Simulation Functions In Modeldata: How to Craft Purpose-Built Datasets in R Programming

Simulation Functions In Modeldata: Why Purpose-Built Datasets Still Matters for R Programming

The modeldata package now offers simulation tools alongside its curated datasets — and that changes how you can practice data modeling in R.

You have a dataset you need to analyze. Maybe you’re building a classification model for a client, or you’re teaching a workshop on regression techniques. You need practice data that behaves like real-world information — with known relationships between variables, predictable noise levels, and enough structure to test whether your model is actually learning patterns.

You could ask ChatGPT or Claude to generate a CSV with 500 rows. You’d get something back in seconds. The columns would have reasonable names, the values would fall within plausible ranges, and the data would look convincing at first glance.

The problem surfaces when you try to validate your model against that AI-generated data. You have no mathematical guarantee about the relationships embedded in those rows. The correlations between variables may be arbitrary. The noise distribution could be anything. When your model performs well or poorly on AI-generated data, you can’t be sure whether the result reflects your model’s quality or the quirks of how the data was assembled.
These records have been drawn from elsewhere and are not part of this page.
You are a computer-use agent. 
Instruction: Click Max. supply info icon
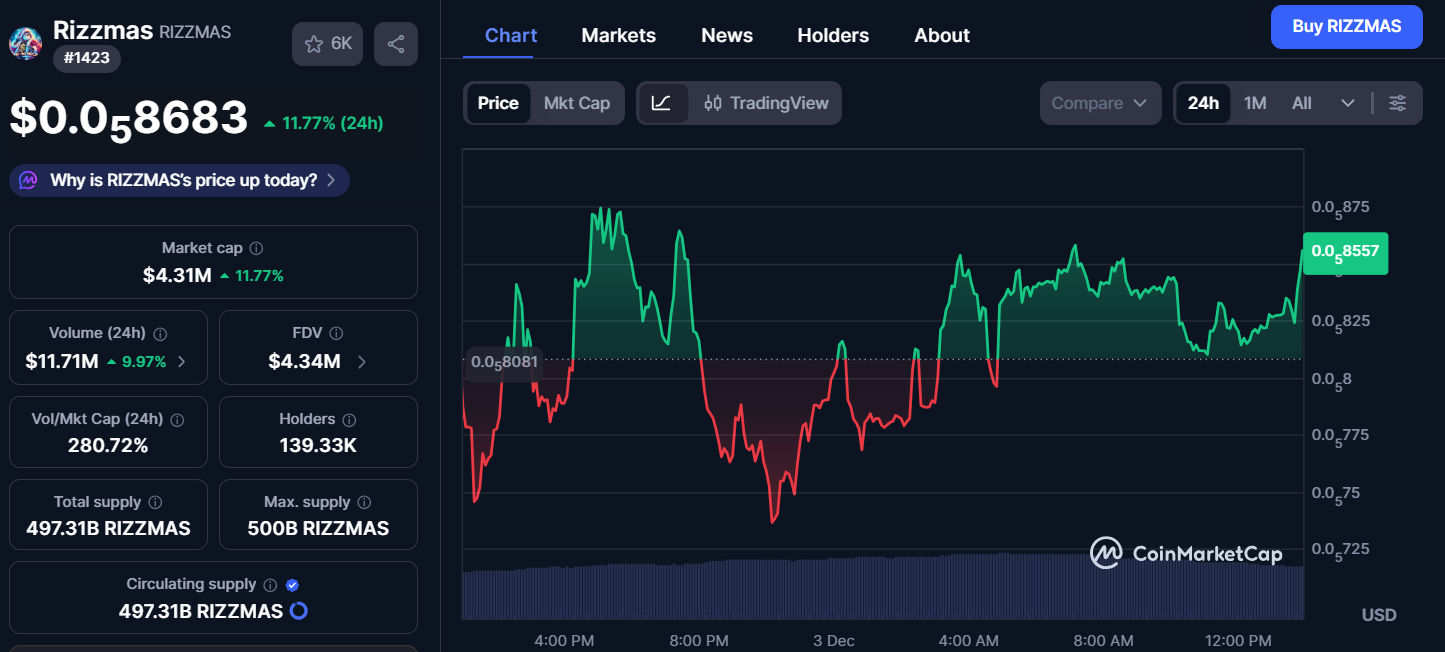click(x=365, y=502)
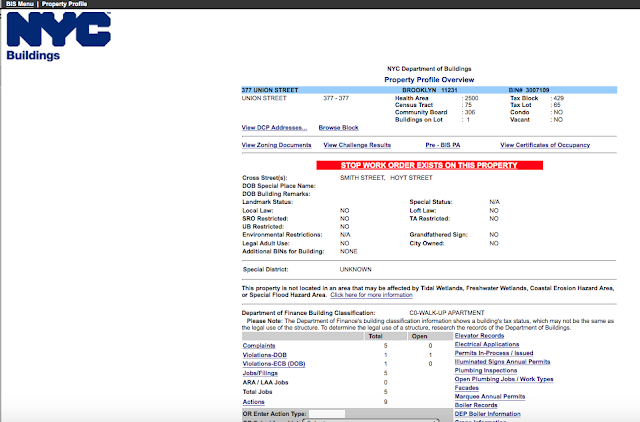
Task: Open Permits In-Process / Issued link
Action: [x=494, y=353]
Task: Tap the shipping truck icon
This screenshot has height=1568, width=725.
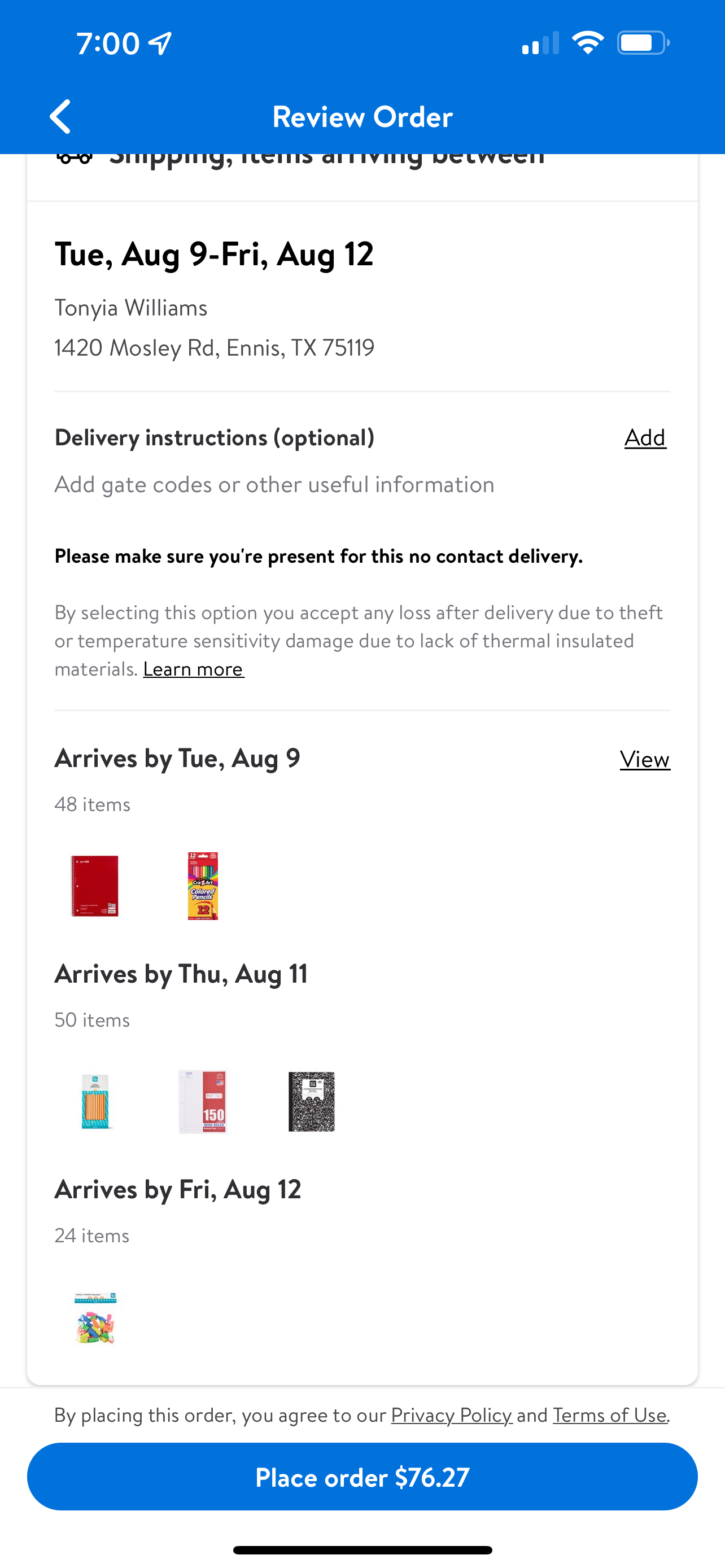Action: point(75,158)
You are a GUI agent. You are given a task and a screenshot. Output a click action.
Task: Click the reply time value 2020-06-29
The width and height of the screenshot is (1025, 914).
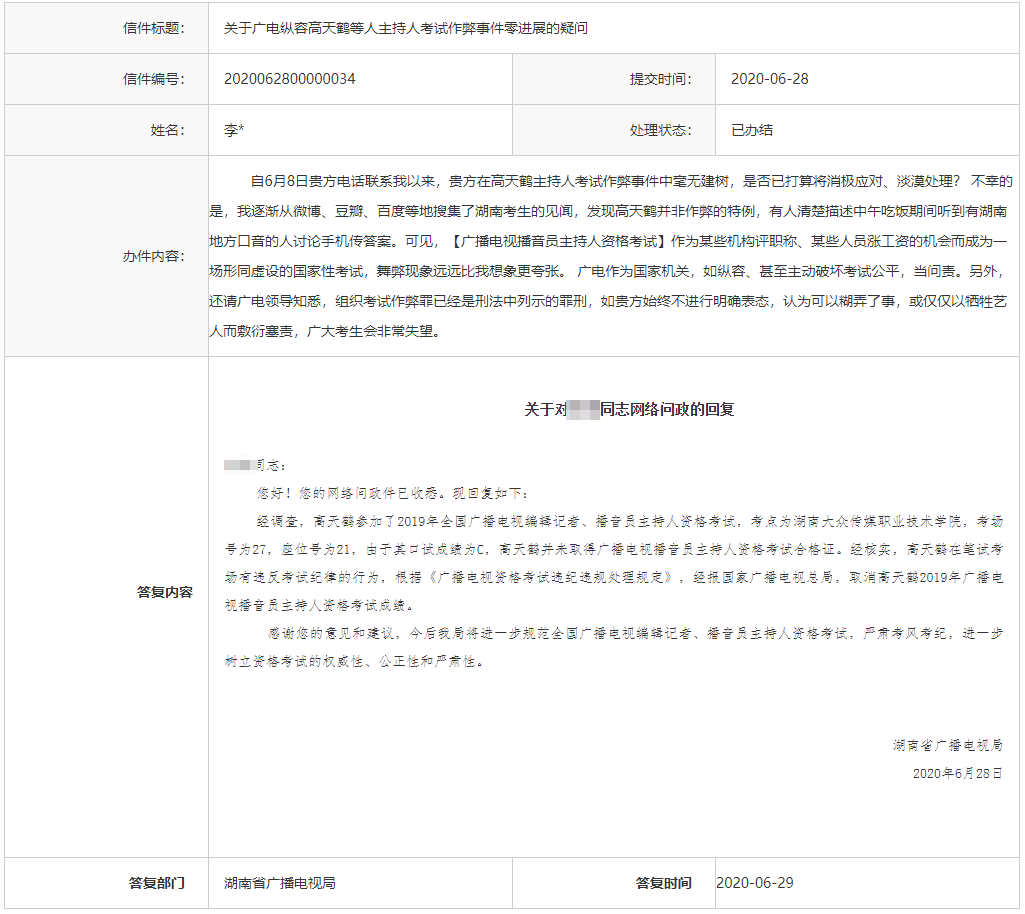click(755, 883)
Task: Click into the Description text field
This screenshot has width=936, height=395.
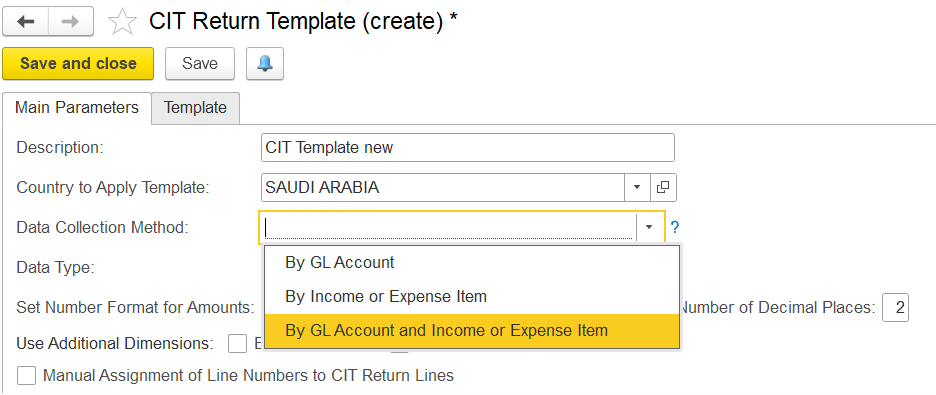Action: point(468,147)
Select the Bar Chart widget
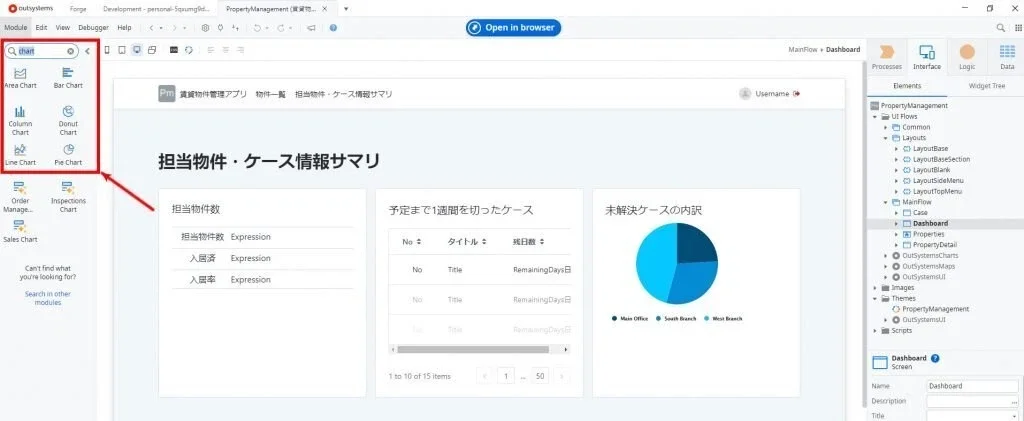Image resolution: width=1024 pixels, height=421 pixels. point(67,77)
The modeldata package addresses this concern directly. In its latest update to version 1.5 (July 2025), the package expanded its simulation toolkit — a set of functions that generate data from documented mathematical equations with known statistical properties. These simulation functions have been quietly evolving since version 1.0, and they now represent the only exported functions in the entire package. The curated datasets are still available through lazy loading, but the simulation toolkit signals where modeldata is heading as a resource for analysts.

I covered the additions to the modeldata package in a previous article. That post is a bit older; since that time the simulation functions became a focus. So for this follow-up I will explain these functions and why they matter for your modeling workflow — especially when AI-generated data feels like the faster option.

The Five Simulation Functions

The modeldata package provides five simulation functions: sim_regression(), sim_classification(), sim_logistic(), sim_multinomial(), and sim_noise(). Each generates data with mathematically defined structures, giving you full control over the data-generating process.

Let’s start with a regression simulation using the newest method added in version 1.5.

The sim_regression() function accepts a method argument that selects from six documented mathematical models.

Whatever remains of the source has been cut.